## Calculate the present value given the following information

Practical Analysis

1. Calculate

the present value given the following information: future value = $1,000;

number of periods = 3; interest rate of 5%.

2. Calculate

the present value given the following information: future value = $800; number

of periods = 5; interest rate of 10%.

3. Calculate

the future value given the following information; present value $500; number of

periods = 4; interest rate of 5%.

4. Calculate

the present value given the following information; future value = $2,500; number

of periods = 2; interest rate of 15%.

5. Calculate

the present value of an annuity given the following information: number of

periods = 3, interest rate of 6%, and a payment of $200.

6. Calculate

the net present value with a required return of 10%, an initial investment of

$30,000, and 10 years of payments of $6,000 each.

7. Calculate

the net present value with a required return of 8%, an initial investment of

$45,000, and cash flows of $12,000, $20,000, $10,000, and $6,000 for years 1

through 4 respectively.

8. Given

the following information, a required return of 8%, an initial investment of

$45,000 and cash flows of $12,000, $20,000, $10,000 and $6,000 for years 1

through 4 respectively, should the investment be done?

9. Calculate

the net present value with a required return of 5%, an initial investment of

$45,000, and cash flows of $9,000, $8,000, $15,000, and $20,000 for years 1

through 4 respectively.

10. Given

the following information, with a required return of 5%, an initial investment

of $45,000, and cash flows of $9,000, $8,000, $15,000, and $20,000 for years 1

through 4 respectively. Is the investment considered to be a good investment?

11. Calculate

break-even per unit given the following information: sales per unit of $25,

variable costs of $13, fixed costs of $5,000.

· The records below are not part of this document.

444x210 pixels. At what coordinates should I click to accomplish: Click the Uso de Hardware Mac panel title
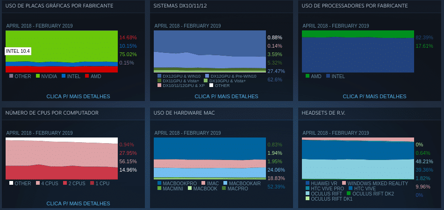[x=184, y=113]
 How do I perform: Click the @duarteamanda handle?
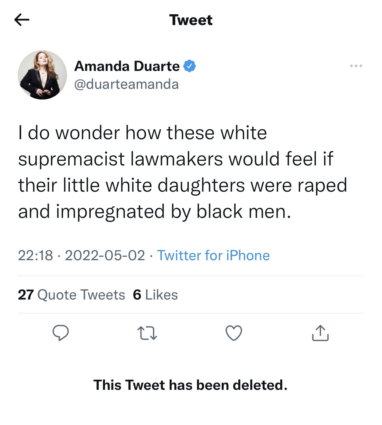(126, 84)
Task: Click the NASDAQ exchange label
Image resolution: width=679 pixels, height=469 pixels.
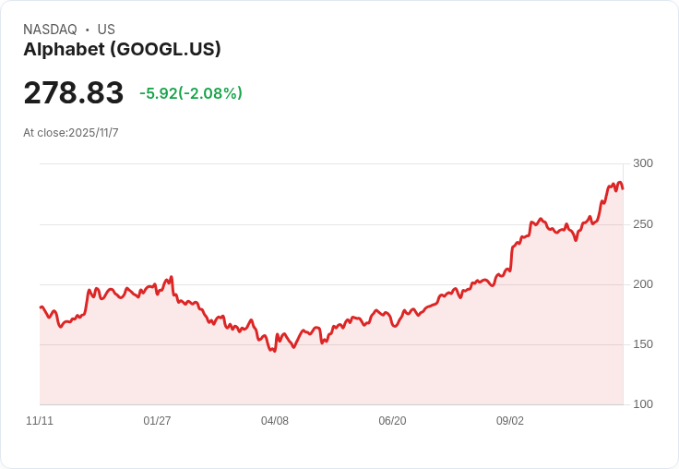Action: pos(50,30)
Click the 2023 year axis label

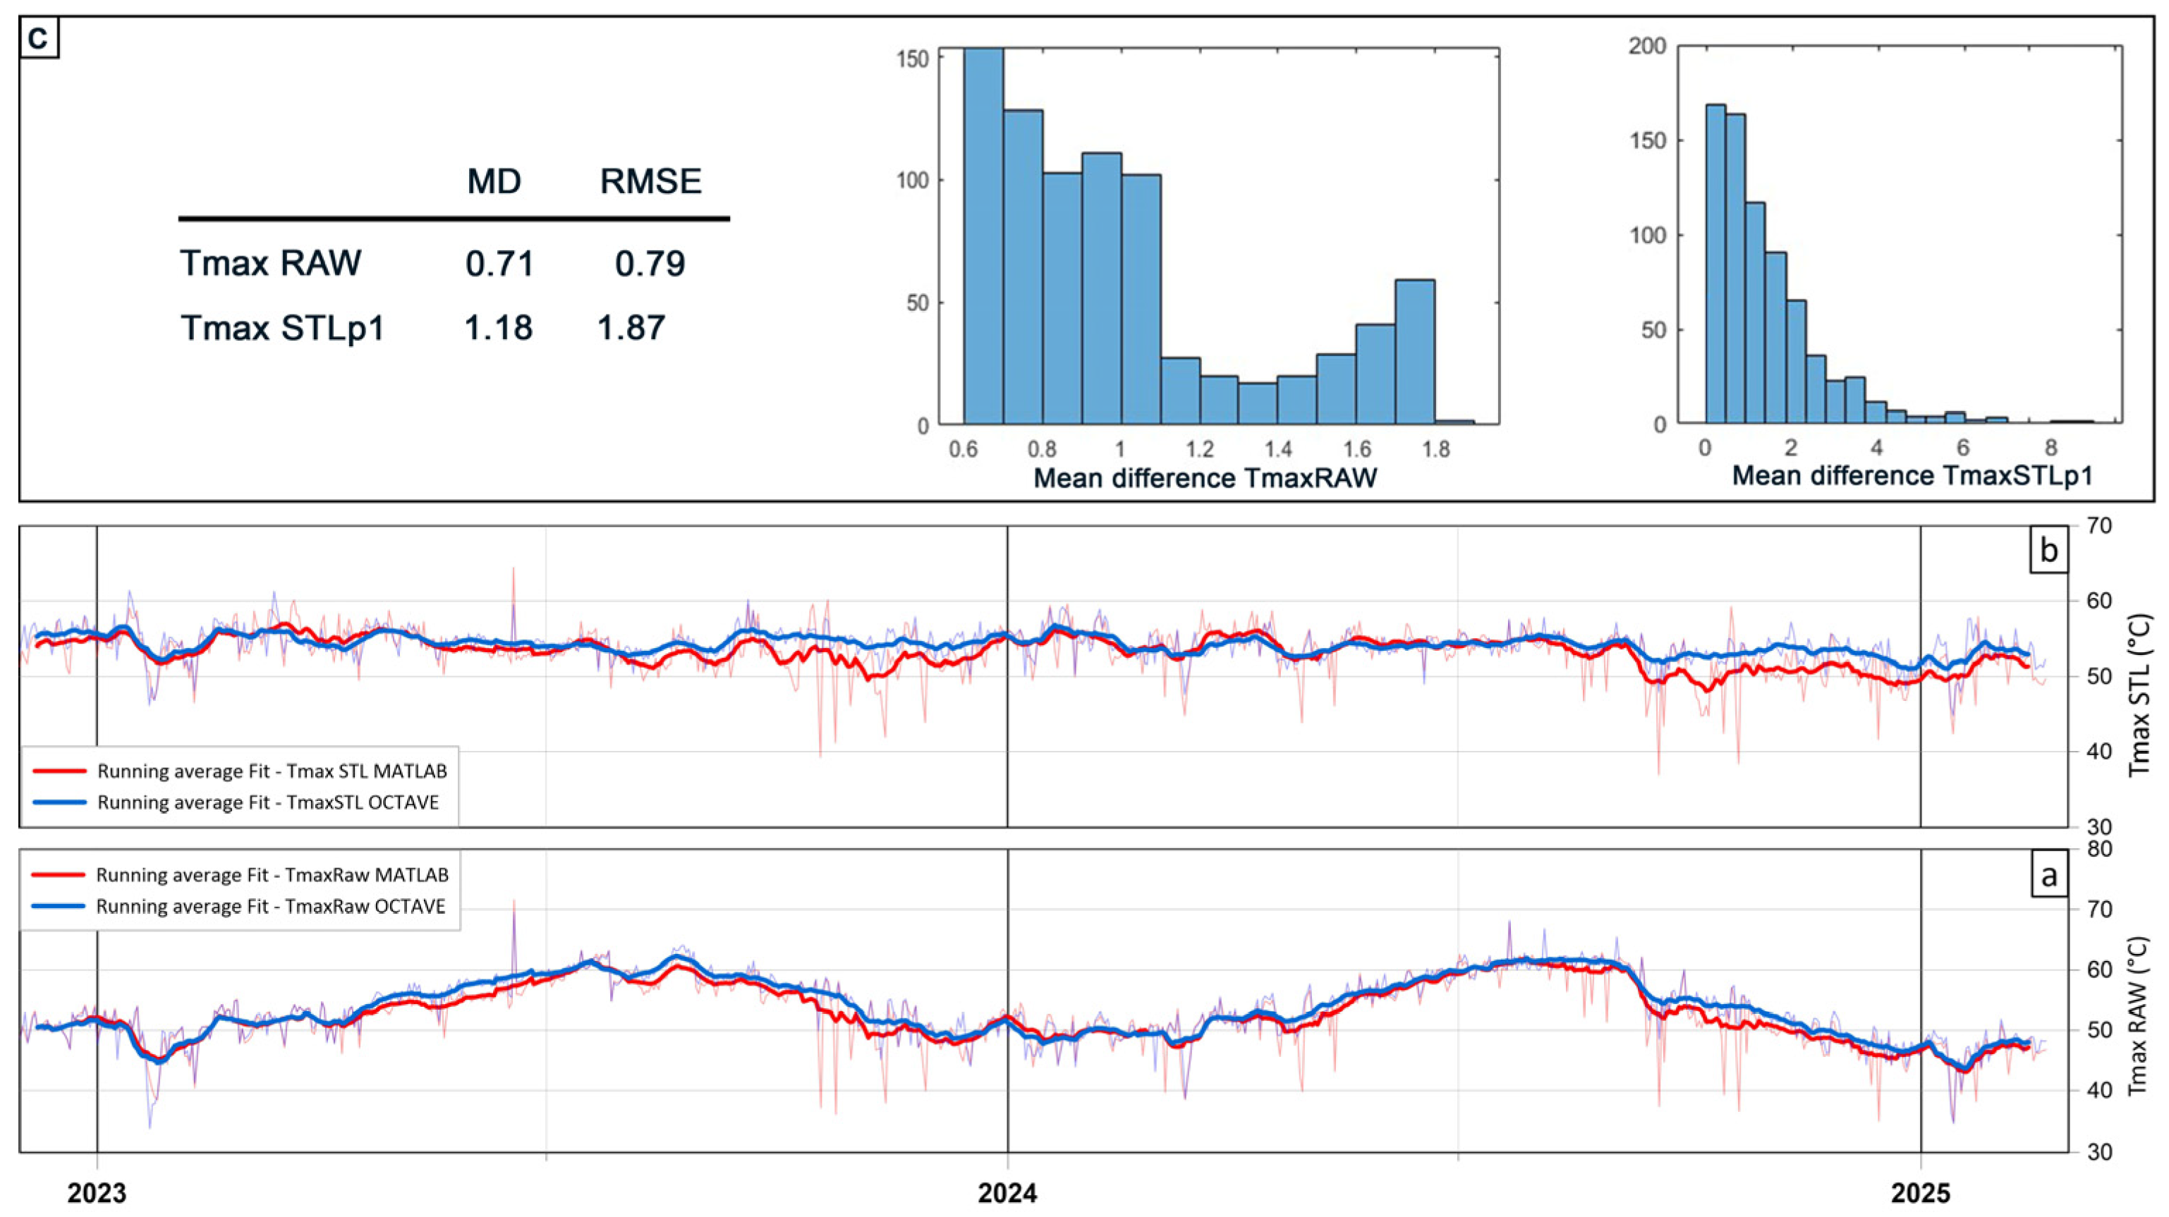(96, 1193)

Remember, you cannot have partial units, so you will need to round up if

the answer is decimal.

12. Calculate

break-even in dollars given the following information: sales per unit of $40,

variable costs of $15, fixed costs of $15,000, and a desired profit of $20,000.

Remember, you cannot have partial units,

so you will need to round up if the answer is a decimal.

13. Calculate

the degree of operating leverage given the following information; sales of

$25,000; variable costs of $13,000; and operating income of $7,000 for year one, and sales of $40,000; variable cost

$15,000; and operating income of $16,000 for

year 2. Your answer should be

rounded to two decimal places. (For this

problem, specifically calculate the difference between the sales and the

operating income for each of the given years.

This will allow you to calculate the degree of operating leverage.)